Personal information
- Full name: Bernardo Paias Ferreira
- Date of birth: 10 May 2005 (age 20)
- Place of birth: Ribeirão Preto, Brazil
- Height: 1.80 m (5 ft 11 in)
- Position: Attacking midfielder

Team information
- Current team: Amazonas (on loan from Santos)

Youth career
- 2014–2019: Santos
- 2020: São Paulo
- 2021–2026: Santos

Senior career*
- Years: Team / Apps / (Gls)
- 2026–: Santos / 0 / (0)
- 2026–: → Amazonas (loan) / 2 / (0)

= Bernardo (footballer, born May 2005) =

Brazilian footballer

Bernardo Paias Ferreira (born 10 May 2005), simply known as Bernardo, is a Brazilian footballer who plays as an attacking midfielder for Amazonas, on loan from Santos.

==Career==
===Santos===
Born in Ribeirão Preto, São Paulo, Bernardo joined Santos' youth setup at the age of nine. He left the club in 2019, spending one year at São Paulo before returning in 2021, and renewed his contract with Peixe on 5 December 2023.
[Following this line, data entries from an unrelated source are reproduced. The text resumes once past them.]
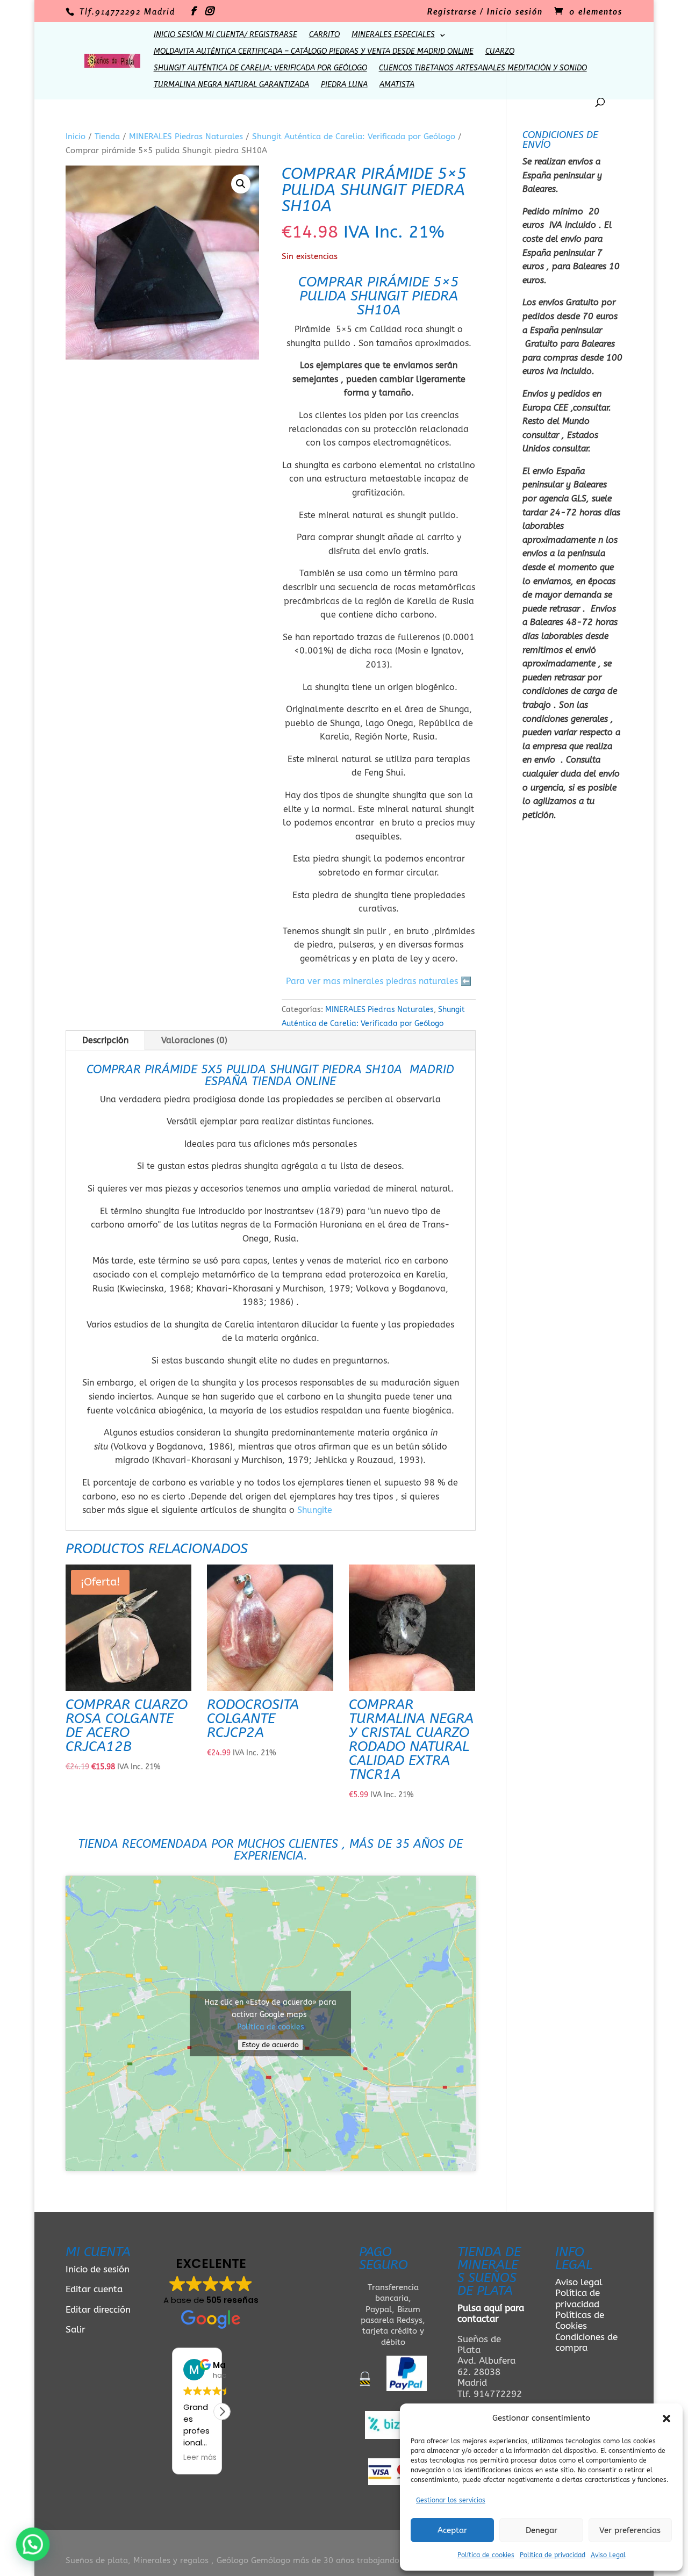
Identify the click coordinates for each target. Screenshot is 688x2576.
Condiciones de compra (586, 2342)
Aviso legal (579, 2282)
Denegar (541, 2530)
A spotlight of the under-20 team, Bernardo was unable to string together a series of matches in the category in the 2024 and 2025 seasons, after struggling with injuries. He still scored one of Santos' goals in the second leg of the 2025 Campeonato Paulista Sub-20 finals, as his side won on penalties.
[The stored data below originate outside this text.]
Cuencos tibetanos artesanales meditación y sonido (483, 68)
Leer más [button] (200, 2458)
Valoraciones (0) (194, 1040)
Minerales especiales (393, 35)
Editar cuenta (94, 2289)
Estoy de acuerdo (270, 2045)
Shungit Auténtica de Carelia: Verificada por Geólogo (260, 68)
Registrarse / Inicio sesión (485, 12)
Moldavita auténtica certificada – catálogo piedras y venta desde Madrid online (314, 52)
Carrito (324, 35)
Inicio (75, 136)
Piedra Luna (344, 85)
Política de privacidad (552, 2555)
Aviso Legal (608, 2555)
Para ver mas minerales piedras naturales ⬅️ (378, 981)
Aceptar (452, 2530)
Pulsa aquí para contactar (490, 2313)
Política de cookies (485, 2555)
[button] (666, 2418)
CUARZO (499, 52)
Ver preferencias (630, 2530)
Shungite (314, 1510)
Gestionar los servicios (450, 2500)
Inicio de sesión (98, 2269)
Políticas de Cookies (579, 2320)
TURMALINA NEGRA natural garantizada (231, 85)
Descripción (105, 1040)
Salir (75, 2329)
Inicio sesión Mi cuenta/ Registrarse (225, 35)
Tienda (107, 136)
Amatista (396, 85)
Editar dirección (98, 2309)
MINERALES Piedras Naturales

On 3 February 2026, Bernardo renewed his link with Santos until December 2027.

====Loan to Amazonas====
On 21 February 2026, Bernardo was announced on loan at Série C side Amazonas until the end of the season. He made his senior debut on 1 March, coming on as a second-half substitute in a 0–0 Campeonato Amazonense away draw against Parintins.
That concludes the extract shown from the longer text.